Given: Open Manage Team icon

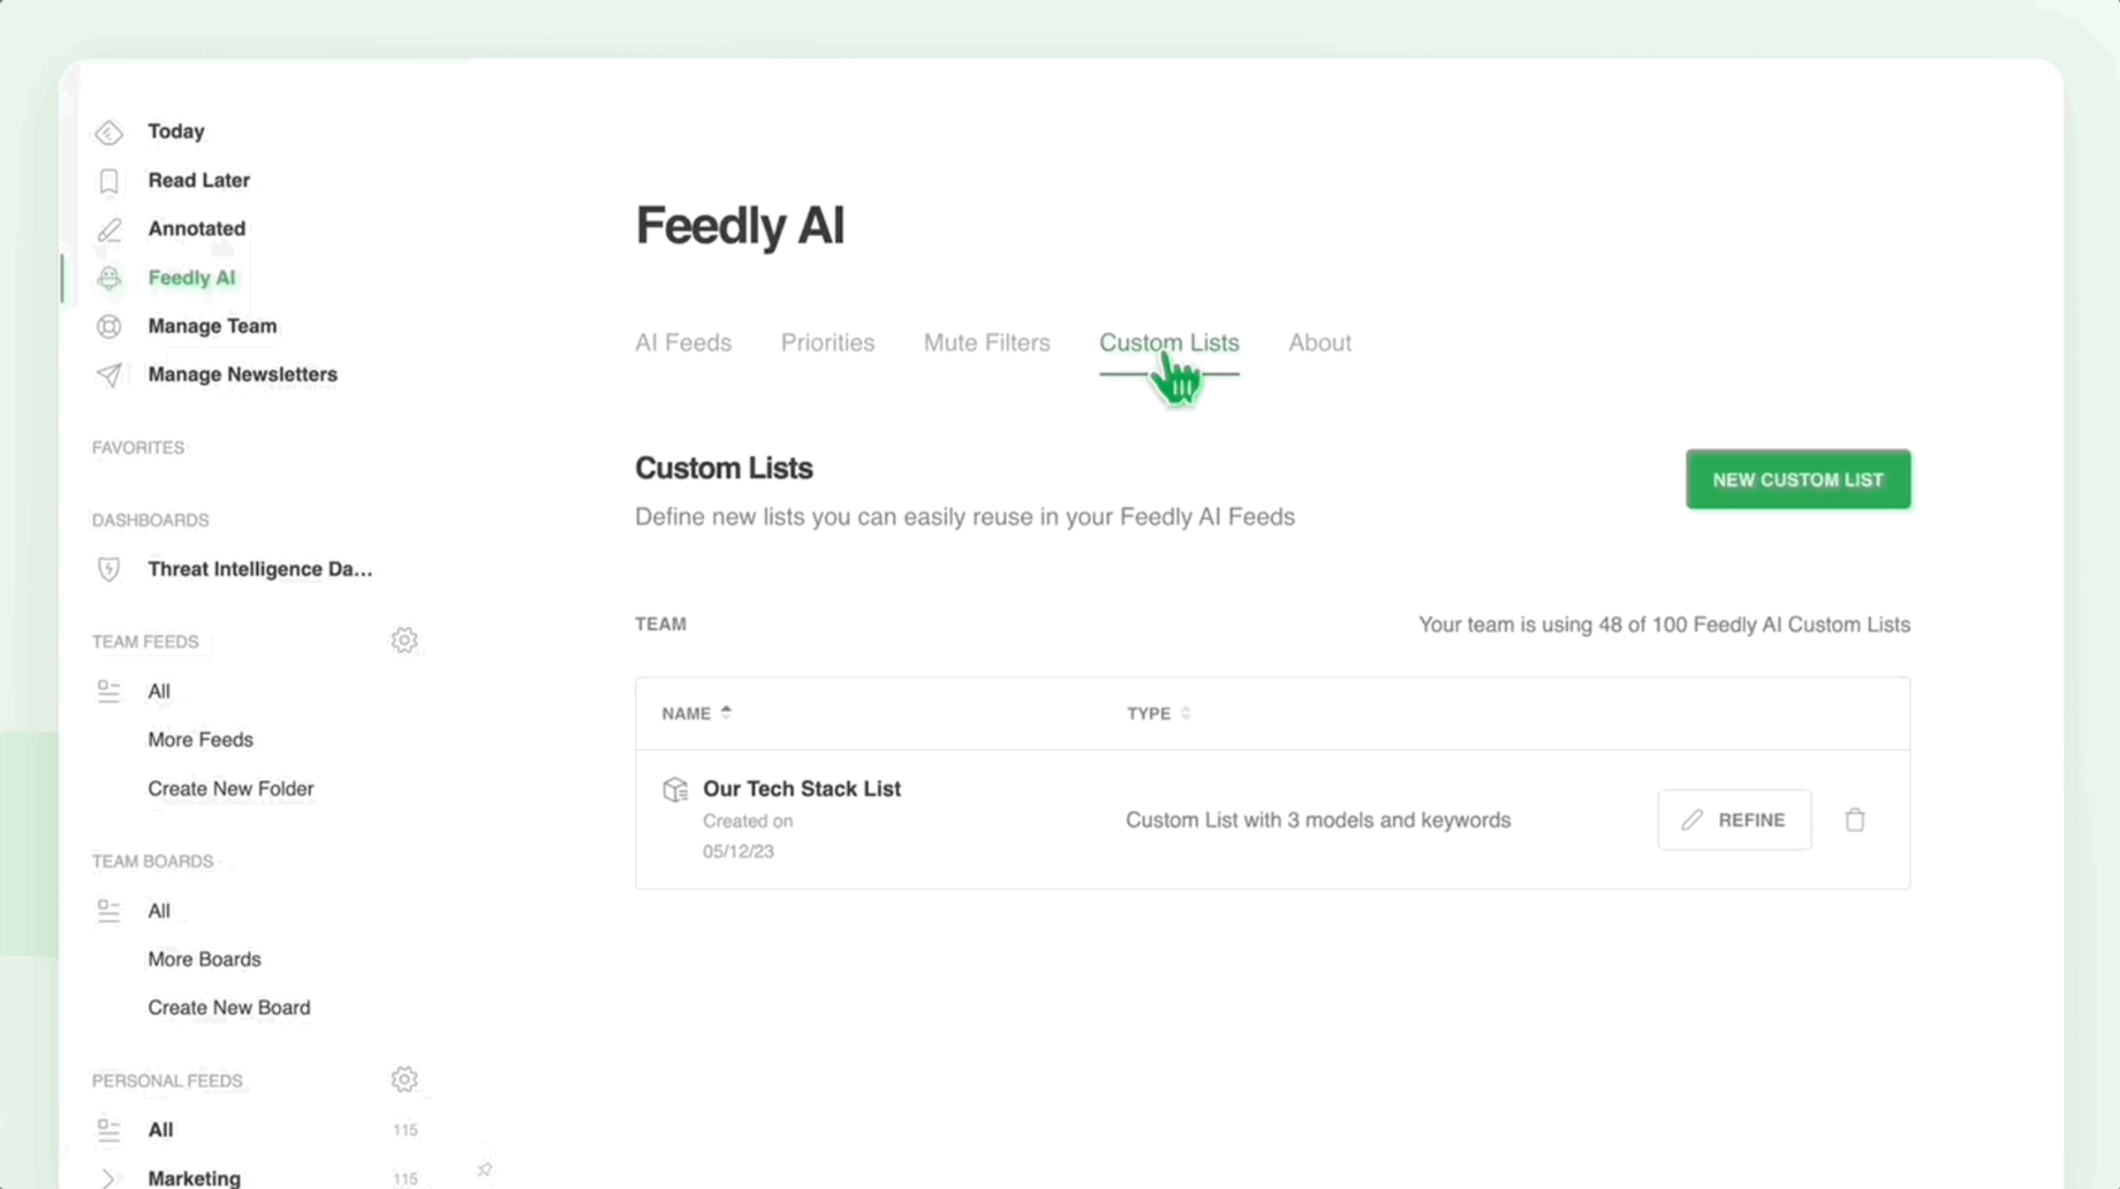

________________________________________

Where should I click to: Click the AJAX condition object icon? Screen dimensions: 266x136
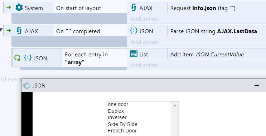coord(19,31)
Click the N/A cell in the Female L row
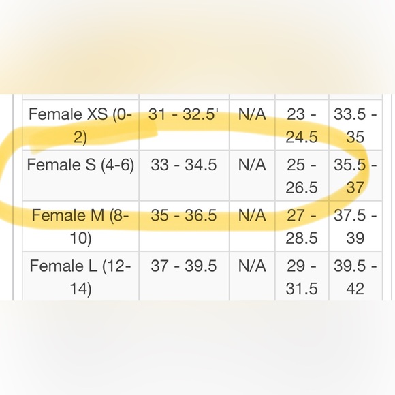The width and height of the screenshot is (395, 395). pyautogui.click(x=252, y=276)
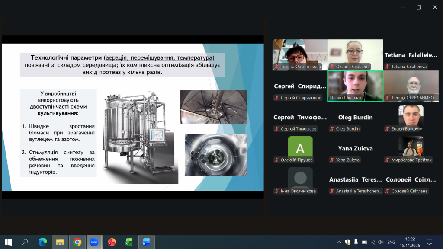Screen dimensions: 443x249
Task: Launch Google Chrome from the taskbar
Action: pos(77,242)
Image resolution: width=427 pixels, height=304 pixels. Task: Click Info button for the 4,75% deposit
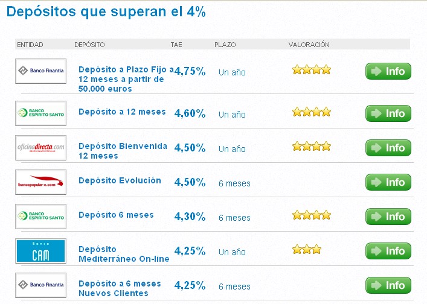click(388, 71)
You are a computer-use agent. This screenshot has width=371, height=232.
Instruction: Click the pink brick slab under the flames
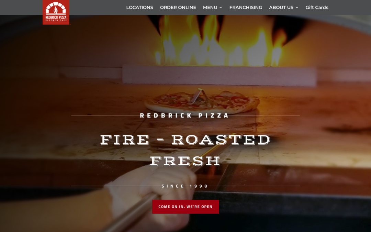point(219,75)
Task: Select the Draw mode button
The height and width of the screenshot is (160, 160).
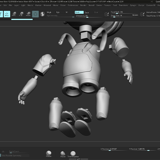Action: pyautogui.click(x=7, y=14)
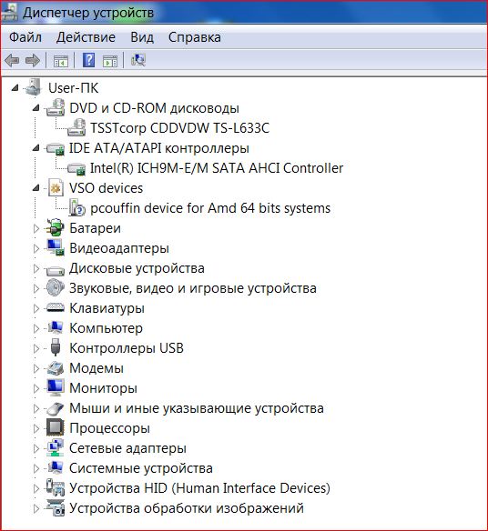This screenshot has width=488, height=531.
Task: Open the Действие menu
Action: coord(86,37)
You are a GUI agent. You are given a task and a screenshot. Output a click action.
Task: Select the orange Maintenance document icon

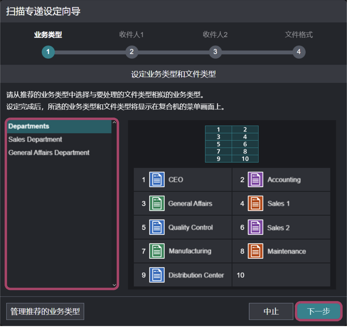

________________________________________

### PROBLEM TO SOLVE
Using the listing above, reproduce word for word every line from the one containing "Image resolution: width=427" through the one containing "Task: Select the Draw mode button". Pictures must be left out.

### REPLY
Image resolution: width=427 pixels, height=304 pixels. Task: Click Info button for the 4,75% deposit
click(388, 71)
You are a computer-use agent. This screenshot has width=371, height=232.
Instruction: Click the pink brick slab under the flames
point(219,75)
Task: Select the Draw mode button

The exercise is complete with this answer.